Source data:
=== Section Start ===

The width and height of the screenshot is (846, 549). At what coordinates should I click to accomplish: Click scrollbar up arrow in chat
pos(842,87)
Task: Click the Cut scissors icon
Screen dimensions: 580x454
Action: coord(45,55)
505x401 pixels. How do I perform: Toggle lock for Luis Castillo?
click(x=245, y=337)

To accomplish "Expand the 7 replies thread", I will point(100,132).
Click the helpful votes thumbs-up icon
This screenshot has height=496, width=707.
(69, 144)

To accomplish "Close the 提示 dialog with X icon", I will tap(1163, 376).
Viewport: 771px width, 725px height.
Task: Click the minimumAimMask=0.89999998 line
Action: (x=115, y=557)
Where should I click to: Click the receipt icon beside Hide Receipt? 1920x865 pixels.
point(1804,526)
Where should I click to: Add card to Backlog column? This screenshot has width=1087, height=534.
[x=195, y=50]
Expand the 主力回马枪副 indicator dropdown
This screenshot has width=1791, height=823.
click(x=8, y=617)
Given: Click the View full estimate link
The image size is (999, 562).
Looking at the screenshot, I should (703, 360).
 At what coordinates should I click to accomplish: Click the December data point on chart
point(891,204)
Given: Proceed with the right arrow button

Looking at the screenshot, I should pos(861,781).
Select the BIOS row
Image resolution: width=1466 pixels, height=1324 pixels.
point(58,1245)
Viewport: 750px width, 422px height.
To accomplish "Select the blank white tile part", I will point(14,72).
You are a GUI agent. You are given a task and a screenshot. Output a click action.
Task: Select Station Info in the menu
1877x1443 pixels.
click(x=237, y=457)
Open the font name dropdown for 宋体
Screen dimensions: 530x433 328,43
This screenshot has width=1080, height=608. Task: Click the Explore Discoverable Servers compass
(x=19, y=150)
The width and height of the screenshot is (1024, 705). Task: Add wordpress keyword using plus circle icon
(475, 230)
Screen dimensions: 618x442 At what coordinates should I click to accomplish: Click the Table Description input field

=== Section End ===

• _Exercise details_:
Every entry must be set down again exactly as it reads.

• _Written response_:
The width and height of the screenshot is (846, 549). At what coordinates should I click to accomplish: Click scrollbar up arrow in chat
pos(842,87)
Task: Click the Cut scissors icon
Screen dimensions: 580x454
Action: coord(45,55)
505x401 pixels. How do I perform: Toggle lock for Luis Castillo?
click(x=245, y=337)

To accomplish "Expand the 7 replies thread", I will point(100,132).
Click the helpful votes thumbs-up icon
This screenshot has height=496, width=707.
(69, 144)

To accomplish "Close the 提示 dialog with X icon", I will tap(1163, 376).
Viewport: 771px width, 725px height.
Task: Click the minimumAimMask=0.89999998 line
Action: (x=115, y=557)
Where should I click to: Click the receipt icon beside Hide Receipt? 1920x865 pixels.
point(1804,526)
Where should I click to: Add card to Backlog column? This screenshot has width=1087, height=534.
[x=195, y=50]
Expand the 主力回马枪副 indicator dropdown
This screenshot has width=1791, height=823.
click(x=8, y=617)
Given: Click the View full estimate link
The image size is (999, 562).
Looking at the screenshot, I should (703, 360).
 At what coordinates should I click to accomplish: Click the December data point on chart
point(891,204)
Given: Proceed with the right arrow button

Looking at the screenshot, I should pos(861,781).
Select the BIOS row
Image resolution: width=1466 pixels, height=1324 pixels.
point(58,1245)
Viewport: 750px width, 422px height.
To accomplish "Select the blank white tile part", I will point(14,72).
You are a GUI agent. You are given a task and a screenshot. Output a click action.
Task: Select Station Info in the menu
1877x1443 pixels.
click(x=237, y=457)
Open the font name dropdown for 宋体
Screen dimensions: 530x433 328,43
This screenshot has width=1080, height=608. Task: Click the Explore Discoverable Servers compass
(x=19, y=150)
The width and height of the screenshot is (1024, 705). Task: Add wordpress keyword using plus circle icon
(475, 230)
Screen dimensions: 618x442 At what coordinates should I click to accomplish: Click the Table Description input field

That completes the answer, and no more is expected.